障害者向けに開発した商品の市場は地球上のほぼ全員があてはまるというのは理想的でありながらも地に足がついている考え方であるように思いました。

第6章 ともに暮らし、ともに学ぶ

・ロボットの開発で、「常識」を組み込むことが困難だという話に、人間が自然に学び取ることの複雑性に改めて気づかされました。
すべてを指示しなくてはならないロボットではなく、「常識」を備えたロボットが介護などの人と接する場所で有用であることは創造が付きますし、すでにその導入が始まっていて結果を出しているという話に、私が考えていたよりも世界は進んでいるのだなと改めて思わされました。

第7章 エージェントの時代

・「コラボリズム」という医療の現場で活躍するテクノロジーはすごいなと思いました。
患者へのヒアリングをネットワーク上のエージェントが行って情報を集め、医者と患者の共同作業としての医療に繋げるその仕組みは、医者の診察がいつも手抜きに感じられて信用できない私からすると本当に素晴らしいしくみだなと思いました。
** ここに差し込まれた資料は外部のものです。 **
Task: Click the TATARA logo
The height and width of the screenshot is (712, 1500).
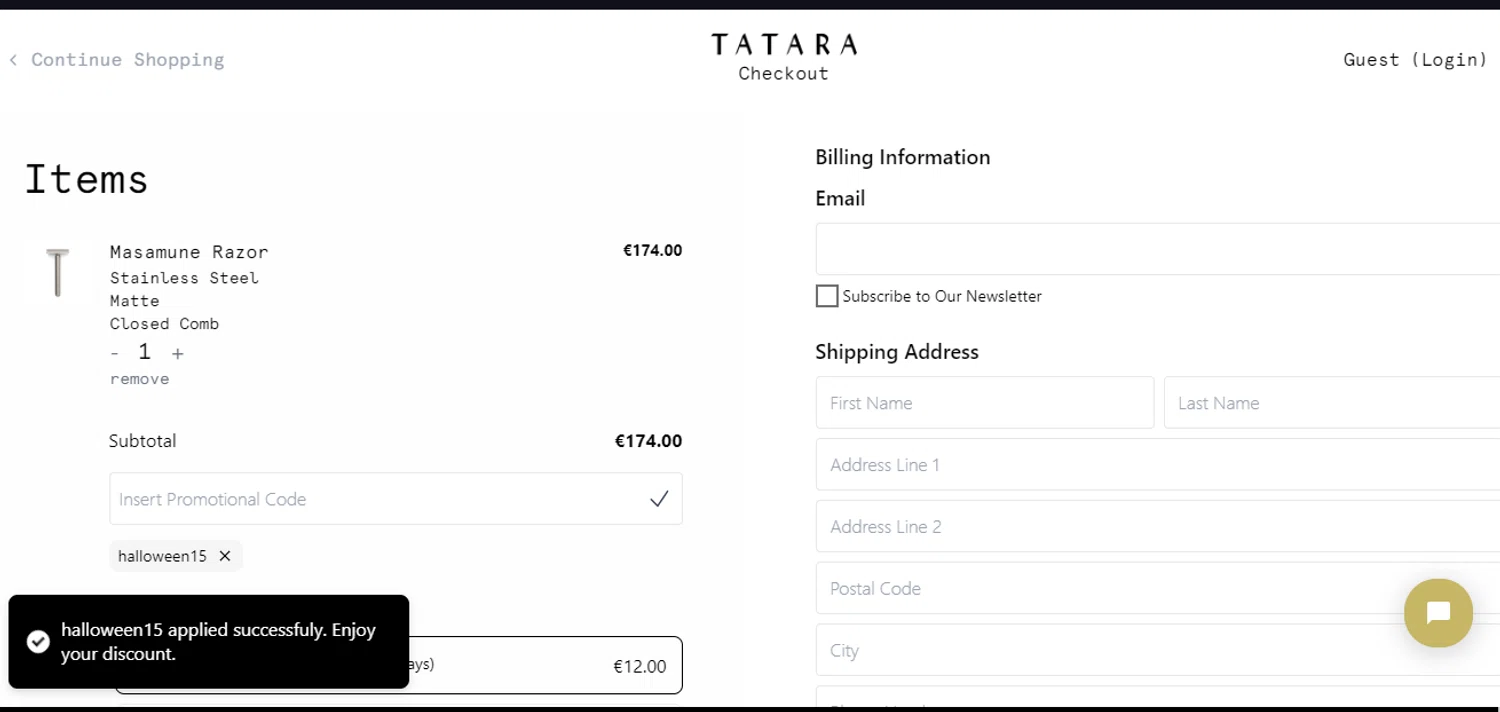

・服薬やダイエットをうまく続けさせる仕組みで、従来の強制させる仕組みではうまくいかないことから、コミュニケーションが取れるロボットにコーチングを実施してもらう仕組みでうまくいったという話は、工学だけでなく心理学などの他の学問との境界を設けないMITメディアラボならではの業績かなと思いました。

第8章 私はクリエイター

・脳性麻痺で頭を動かすことしかできない人が作曲と演奏することを可能にした「ハイパー・スコア」、電子繊維で女性がエンジニアリングに携わることを可能にした「リリーパッド」、子供が自分でプログラミングして作品を作り上げることができようにした「スクラッチ」は、オリヴァー・サックスの「われわれはテクノロジーを人間化しなければならない―人間がテクノロジーから人間性を奪われる前に」という言葉を実現しているように思えました。